Week 12: Non-Parametric Statistics

DSAN 5100: Probabilistic Modeling and Statistical Computing
Section 01

Purna Gamage, Amineh Zadbood, and Jeff Jacobs

Tuesday, November 18, 2025

Non-Parametric Statistics: Overview

How is Non-Parametric Different from What We’ve Been Doing?

  • Statistical models and hypothesis tests we’ve learned thus far were parametric
  • Meaning: Assume population follows this distribution, then estimate population parameters (e.g., \(\param{\mu}\) and \(\param{\sigma}\)) using MLE, GMM, etc.

What Makes It “Non-Parametric”?

  • We’ve talked about how the Normal distribution is “standard” in multiple senses:
    • Empirically: It arises from common processes in nature, like random walks
    • Theoretically: It is the maximum-entropy distribution which encodes only1 knowledge of a mean \(\mu\) and a variance \(\sigma^2\)
  • Then we talked about estimating these parameters (\(\param{\mu}\) and \(\param{\sigma^2}\)) from data: different ways to amalgamate information from an observed sample \(\mathbf{X} = (X_1, \ldots, X_n)\) to estimate (unobserved) \(\param{\mu}\) and \(\param{\sigma}^2\) with minimal bias and variance

  • We therefore “funnel” all of the information contained in \(\mathbf{X}\) down into estimates of \(\param{\mu}\) and \(\param{\sigma^2}\)
  • But… what if we’re wrong? What if the DGP is not based on a Normal distribution?

What If We’re Wrong?

  • It is this concern: the fact that all of our results, all of our confidence about our estimates thus far, come as a result of making distributional assumptions
  • Non-parametric analysis tries to avoid this potential catastrophe by making as few distributional assumptions as possible
  • Recall how parameters of a distribution determine all information you could possibly want to know about the distribution (via Moment Generating Function):
Type of Distribution + Parameter Values = All Possible Info (MGF)
Normal \(~\mathcal{N}(\param{\mu}, \param{\sigma^2})\) + \(\param{\mu} = m\), \(\param{\sigma^2} = s^2\) = \(M_t(X) = \exp[mt + s^2t^2/2]\)
Uniform \(~\mathcal{U}(\param{\alpha},\param{\beta})\) + \(\param{\alpha} = a\), \(\param{\beta} = b\) = \(M_t(X) = \frac{e^{tb} - e^{ta}}{t(b-a)}\)
Poisson \(~\text{Pois}(\param{\lambda})\) + \(\param{\lambda} = \ell\) = \(M_t(X) = \exp[\ell(e^t - 1)]\)
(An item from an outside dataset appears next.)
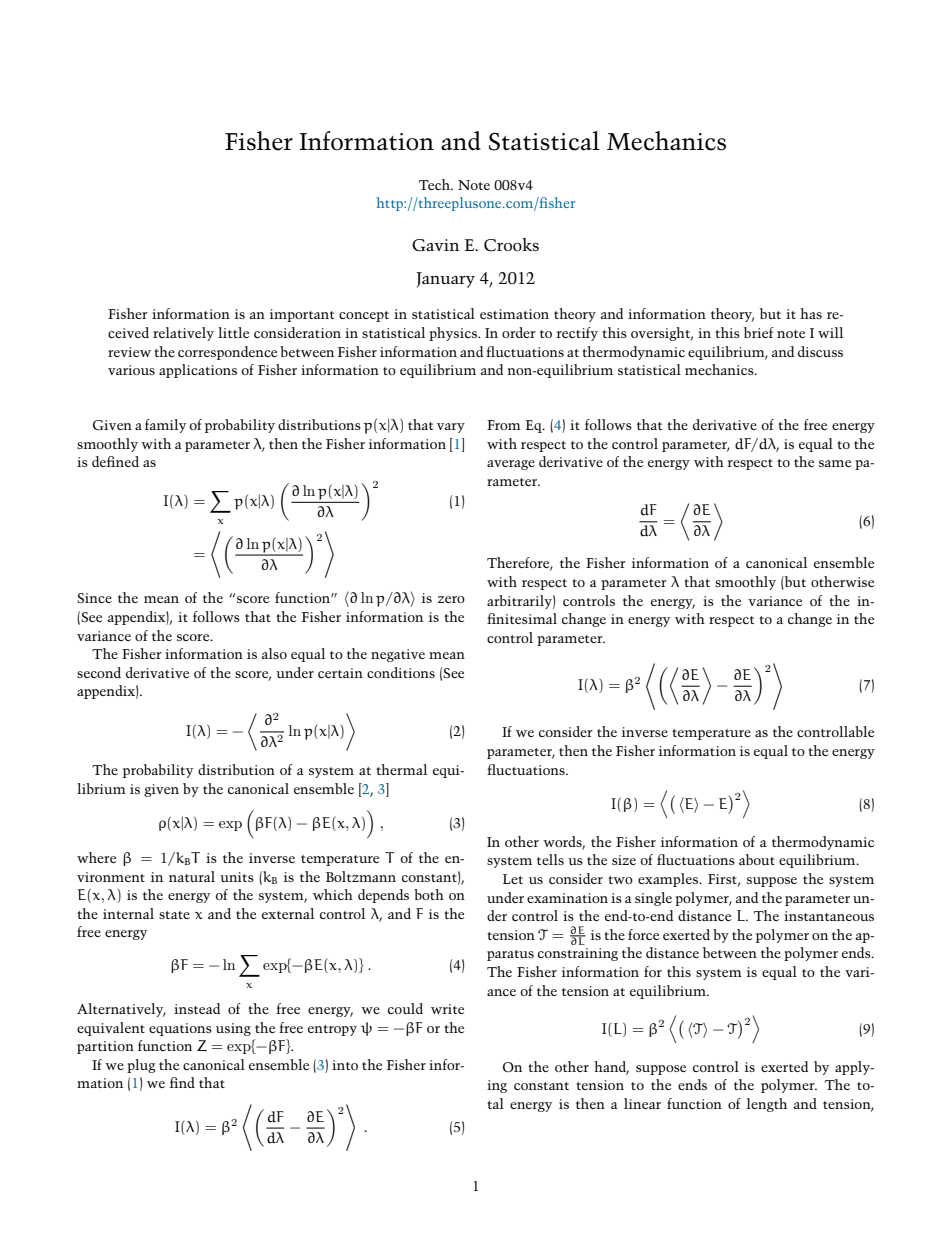  Describe the element at coordinates (757, 859) in the screenshot. I see `about` at that location.
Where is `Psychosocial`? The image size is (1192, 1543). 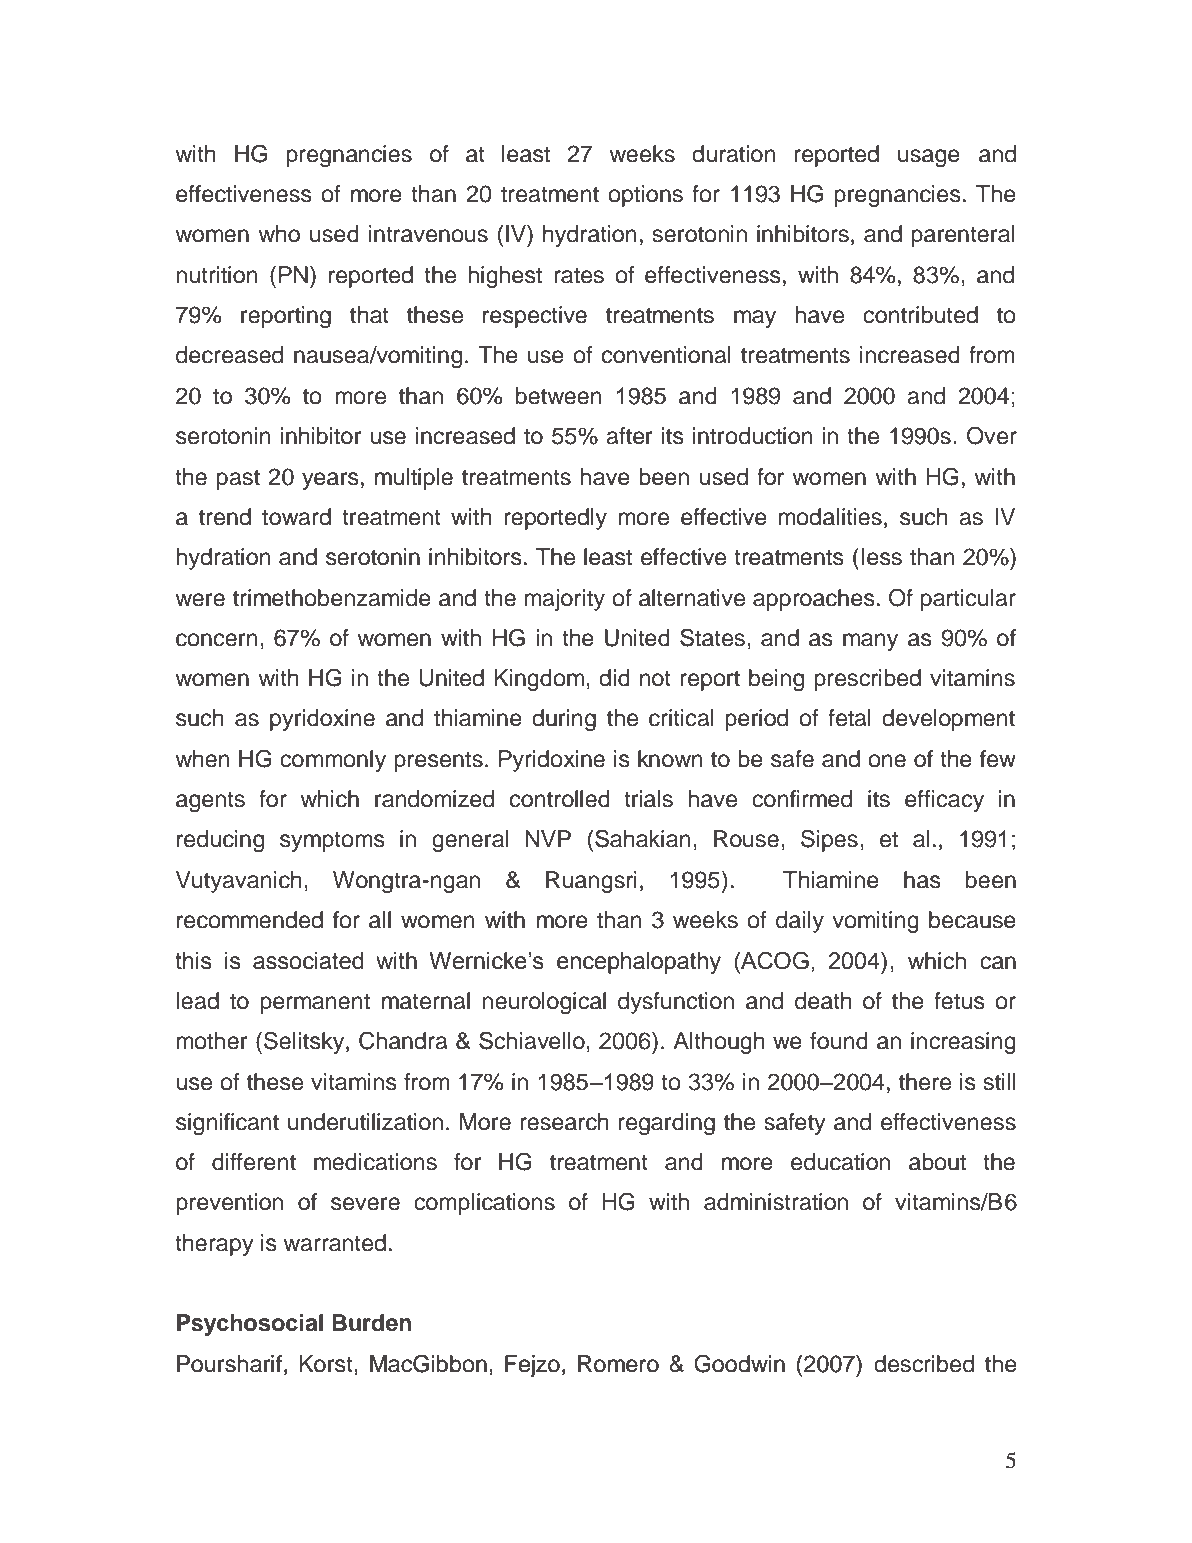 Psychosocial is located at coordinates (250, 1325).
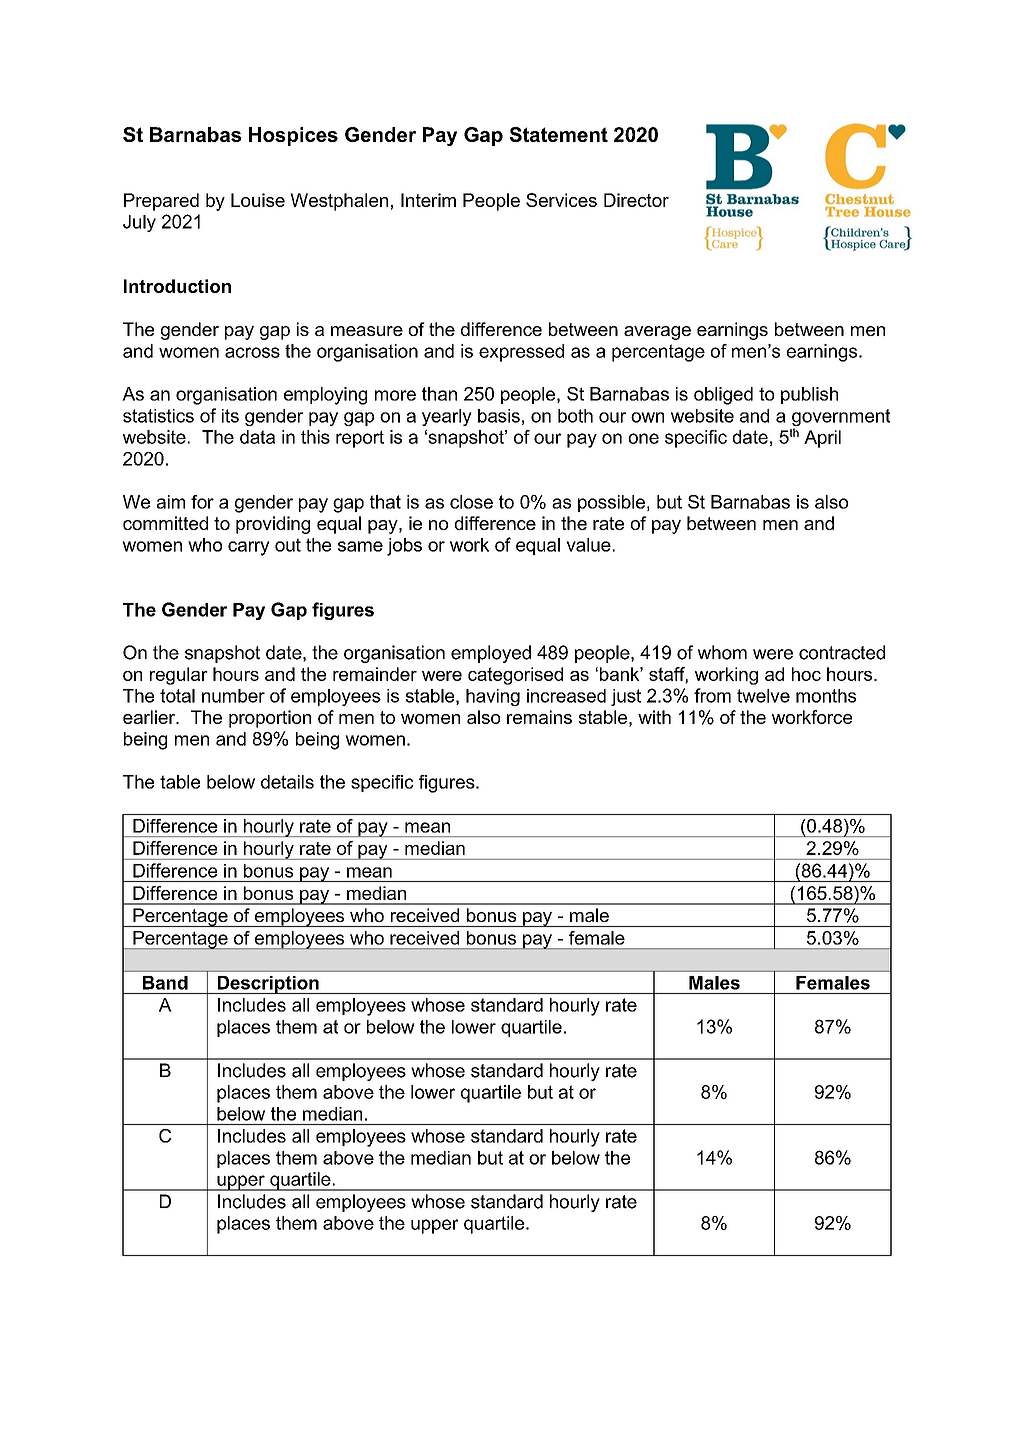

Avoiding Wrongness Disasters: The Sign Test

Sign Test Intuition

  • Instead of trying to estimate all possible info about the underlying distribution, we only estimate one piece of information that we need to test a hypothesis

  • Example: for populations \(\chi\), \(\psi\), if \(H_A: \mu_\chi > \mu_\psi\), skip intermediate step of estimating distributions \(\mathcal{D}_\chi(\param{\theta})\), \(\mathcal{D}_\psi(\param{\theta})\) from samples \(\mathbf{X}\), \(\mathbf{Y}\)!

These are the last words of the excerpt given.